4 For Lack of a Better Comic
A fairly recent entry onto the scene, Jacob Andres’s brainchild For Lack of a Better Comic covers a variety of pop culture topics with a charmingly simple art style and an often self-deprecating sense of humor.


5 Gunshow
One of artist KC Green’s earlier efforts, Comics Without Violence ran for about 5 years, during which time Green honed his art style and knack for offbeat comedy before launching his current flagship series Gunshow. From the About page, “Gunshow is a comic about a lot of different things. Like bones and blood and sadness and love. And also nerds and hell and dogs and death. And also growing up and breaking down and getting over something and ghosts. And also family and kids and moms and dads. And then maybe a comic or two about a mummy with a huge erection. Truly Gunshow must be THE comic for everyone!”


6 Hipster Hitler
This comic is exactly what the title implies, Adolf Hitler with all the terrible sensibilities of a modern day hipster. Hipster Hitler features an interesting mix of history jokes and references, hipster parody, and some of the most creative ironic T-shirts mixing WWII era history with modern pop-culture references. The amount of misguided hatemail they’ve received prompted one of the more comprehensive About pages I’ve ever seen.
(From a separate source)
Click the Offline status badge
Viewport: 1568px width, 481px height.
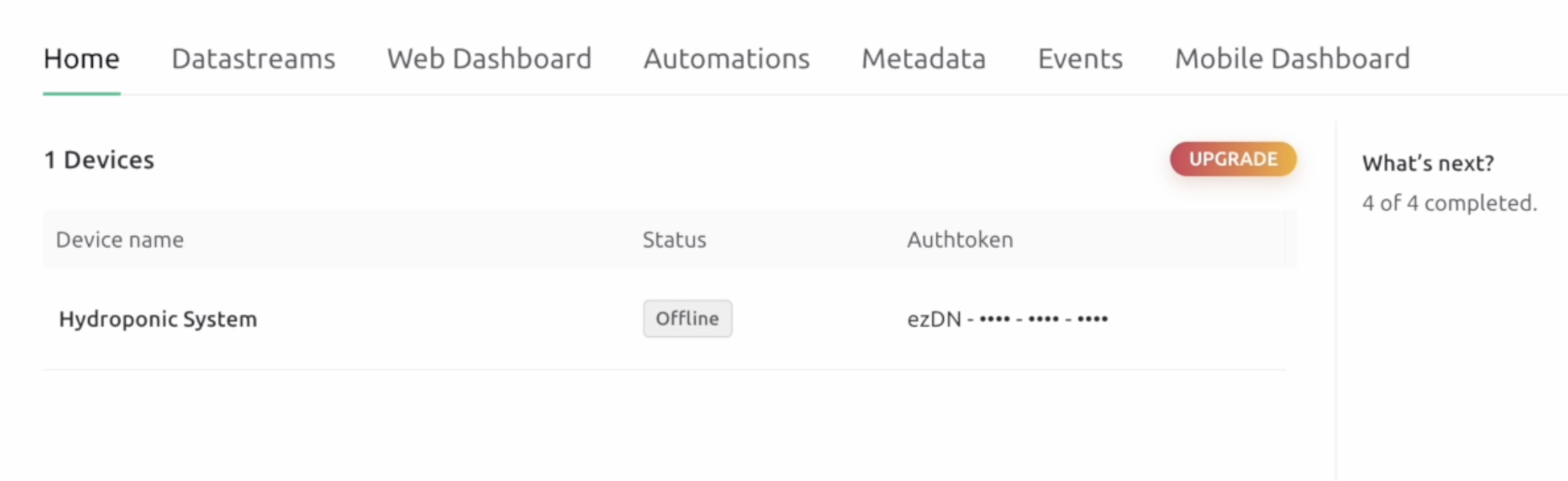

7 Scenes From A Multiverse
Jonathan Rosenberg is one of the older webcomic artists, starting way back in 1997 with Goats, a popular webcomic that ran for over 10 years before Rosenberg put it on hiatus to focus on his latest venture Scenes From A Multiverse, which launched in 2010. The webcomic is updated daily Monday through Friday, with each strip highlighting an entirely new setting somewhere in the everyday happenings of the multiverse, skewering pop-culture from alien and/or futuristic perspectives.